Inside the blue line, 30-years-old Valery Vasilev, the Russain's best defenseman, was hunched over like a puma in a tree. From the side boards, the young defensman, Viacheslav Fetisov, slid him passes as Viktor Tikhonov watched.

One after another, at intervals of three to four seconds at the most, Valery Vasiliev slammed slap shot at 27-year-old Vladislav Tretyak, the Russian's celebrated goaltenders, who blocked most of them. But of the 10 shots, only one was wide of the net. And when Valery Vasiliev shot, he never hesitated, he never missed connecting solidly with the puck. When he shot, it was all one motion, the same way that, in the Russian translation, "icehockey" is all one word. 

The "icehockey" history goes back only about 35 years. Not until after World War II did the Russians hold their first national championships. Not until 1956 did they enter a team in Olympics, the year they won their first gold medal.

The official version of that history is contained in the 56-page "icehockey" section of 211-page "The USSR Olympic Team" media guide, in both Russian and English, with a hard red cover that is available here in the headquarters of Tass, the official Soviet press agency. Its propaganda is obvious. But the guide also supports the theory of some NHL oriented hockey people that a Communist system lends itself to a team game better than a star system does.

"Soviet icehockey," it says in the Olympic Guide, "has been developed since its first years in peculiar way. Those who inaugurated the game in the country played other games and above all football and bandy. They helped to form teh school of Soviet icehockey which prompted ice hockey as a game of collective and combinational tactics in a high tempo."

In addition to their five Olympic gold medals, the Russian have competed in 24 world and European championships, winning 16 world titles and 19 European titles. In those tournaments, the Russians have won 176 games, tied 10 and lost only 23 while scoring 1402 goals in stark contrast to teh opposition's 394 goals. The guide acknowledges that Canada has won more world championships, but adds, "the players of the country where the game of ice hockey originated participated in 35 world championships."

The development of the Russians is best understood in the overhelming numbers of its players, facilities and instructors. According to its Olympic guide, the Soviet Union has: *26.077 physical education collectives in the enterprises, construction sites, institutions, collective farms and Soviet farms, and schools that have ice hockey sections *749.940 players who go in for icehockey in those sections. *287.291 icehockey players who have official sport categories; 6.461 of them are athletes of the 1st grade of Candidates for Master of Sport. *211 icehockey players who are Master of Sport or Master of Sport, International Class *986 full-time coaches who train the qualified icehockey players. *50.469 unpaid public instructors who train the icehockey players of mass grading. *14.460 icehockey rinks that are at disposal of those who are practicing the game. *55.637 referees who umpire icehockey matches.

Those numbers, of course, are consistent with Soviet philosophy that "physical education and sport become one of the most popular forms of active rest among the people" in a nation with a population of 265 million. But sometimes a hockey player is a hockey player is a hockey player. During practice yesterday, as Valery Vasilev stood motionless near center ice for a moment, he yawned. The coach was looking the other way.

Word and element locating records
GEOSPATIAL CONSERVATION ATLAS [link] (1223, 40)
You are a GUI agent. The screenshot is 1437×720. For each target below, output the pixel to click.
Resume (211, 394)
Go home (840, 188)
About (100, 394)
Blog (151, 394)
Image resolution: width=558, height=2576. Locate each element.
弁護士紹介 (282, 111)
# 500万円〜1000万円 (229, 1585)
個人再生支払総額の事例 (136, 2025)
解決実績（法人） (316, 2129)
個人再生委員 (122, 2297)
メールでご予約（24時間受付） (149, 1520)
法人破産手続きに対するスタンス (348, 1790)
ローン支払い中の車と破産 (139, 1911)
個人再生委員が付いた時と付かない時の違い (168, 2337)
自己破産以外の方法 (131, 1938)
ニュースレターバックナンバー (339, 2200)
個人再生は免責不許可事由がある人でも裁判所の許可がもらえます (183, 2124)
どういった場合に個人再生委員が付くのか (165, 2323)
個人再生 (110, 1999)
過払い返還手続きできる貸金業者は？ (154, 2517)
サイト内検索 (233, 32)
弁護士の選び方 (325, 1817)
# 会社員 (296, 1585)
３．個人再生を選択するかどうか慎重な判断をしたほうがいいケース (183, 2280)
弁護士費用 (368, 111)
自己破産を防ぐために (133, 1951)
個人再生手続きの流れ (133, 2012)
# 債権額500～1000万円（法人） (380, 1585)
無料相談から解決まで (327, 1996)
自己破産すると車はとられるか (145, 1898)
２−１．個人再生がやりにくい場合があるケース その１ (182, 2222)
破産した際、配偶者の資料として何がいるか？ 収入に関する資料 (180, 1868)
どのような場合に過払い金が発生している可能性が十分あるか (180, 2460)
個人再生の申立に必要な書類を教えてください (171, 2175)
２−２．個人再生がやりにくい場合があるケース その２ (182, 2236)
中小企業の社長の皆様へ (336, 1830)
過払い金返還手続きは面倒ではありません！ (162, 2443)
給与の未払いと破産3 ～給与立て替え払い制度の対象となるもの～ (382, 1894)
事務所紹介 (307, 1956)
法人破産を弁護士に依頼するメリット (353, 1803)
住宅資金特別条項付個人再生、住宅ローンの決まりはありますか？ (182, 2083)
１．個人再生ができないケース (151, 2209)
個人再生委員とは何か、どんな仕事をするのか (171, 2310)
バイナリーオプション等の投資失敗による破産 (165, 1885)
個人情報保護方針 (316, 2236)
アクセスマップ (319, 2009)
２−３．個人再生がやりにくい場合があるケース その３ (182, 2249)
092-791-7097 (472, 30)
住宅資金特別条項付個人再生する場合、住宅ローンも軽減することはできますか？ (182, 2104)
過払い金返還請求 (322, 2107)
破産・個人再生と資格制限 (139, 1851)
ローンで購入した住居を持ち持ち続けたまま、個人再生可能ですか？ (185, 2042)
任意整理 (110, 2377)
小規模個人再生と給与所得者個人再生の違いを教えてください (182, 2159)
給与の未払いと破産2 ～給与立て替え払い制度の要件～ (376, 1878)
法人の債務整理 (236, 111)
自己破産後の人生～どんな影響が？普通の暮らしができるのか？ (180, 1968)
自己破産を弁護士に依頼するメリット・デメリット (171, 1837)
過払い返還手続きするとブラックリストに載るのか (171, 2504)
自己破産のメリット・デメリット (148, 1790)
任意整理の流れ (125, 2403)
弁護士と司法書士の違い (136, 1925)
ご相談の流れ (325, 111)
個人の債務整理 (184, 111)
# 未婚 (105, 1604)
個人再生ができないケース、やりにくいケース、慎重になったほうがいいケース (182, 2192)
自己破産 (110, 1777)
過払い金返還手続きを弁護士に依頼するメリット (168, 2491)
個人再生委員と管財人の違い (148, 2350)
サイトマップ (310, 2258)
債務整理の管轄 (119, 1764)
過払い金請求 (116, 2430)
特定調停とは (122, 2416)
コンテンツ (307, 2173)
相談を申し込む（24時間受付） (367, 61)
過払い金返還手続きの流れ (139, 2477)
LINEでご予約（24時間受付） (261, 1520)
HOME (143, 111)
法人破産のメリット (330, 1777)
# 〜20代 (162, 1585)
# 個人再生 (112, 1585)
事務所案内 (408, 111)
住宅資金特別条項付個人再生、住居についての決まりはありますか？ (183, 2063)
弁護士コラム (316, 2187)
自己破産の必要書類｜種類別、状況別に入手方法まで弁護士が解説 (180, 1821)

— Directives —
**a.** According to the text on Soviet ice hockey, in which year did the Russians first enter a team in the Olympics?
**b.** Copy the records verbatim from their first line up to and including the line with "自己破産以外の方法 (131, 1938)".

— Answers for this exercise —
**a.** 1956

**b.**
GEOSPATIAL CONSERVATION ATLAS [link] (1223, 40)
You are a GUI agent. The screenshot is 1437×720. For each target below, output the pixel to click.
Resume (211, 394)
Go home (840, 188)
About (100, 394)
Blog (151, 394)
Image resolution: width=558, height=2576. Locate each element.
弁護士紹介 (282, 111)
# 500万円〜1000万円 (229, 1585)
個人再生支払総額の事例 (136, 2025)
解決実績（法人） (316, 2129)
個人再生委員 (122, 2297)
メールでご予約（24時間受付） (149, 1520)
法人破産手続きに対するスタンス (348, 1790)
ローン支払い中の車と破産 (139, 1911)
個人再生委員が付いた時と付かない時の違い (168, 2337)
自己破産以外の方法 (131, 1938)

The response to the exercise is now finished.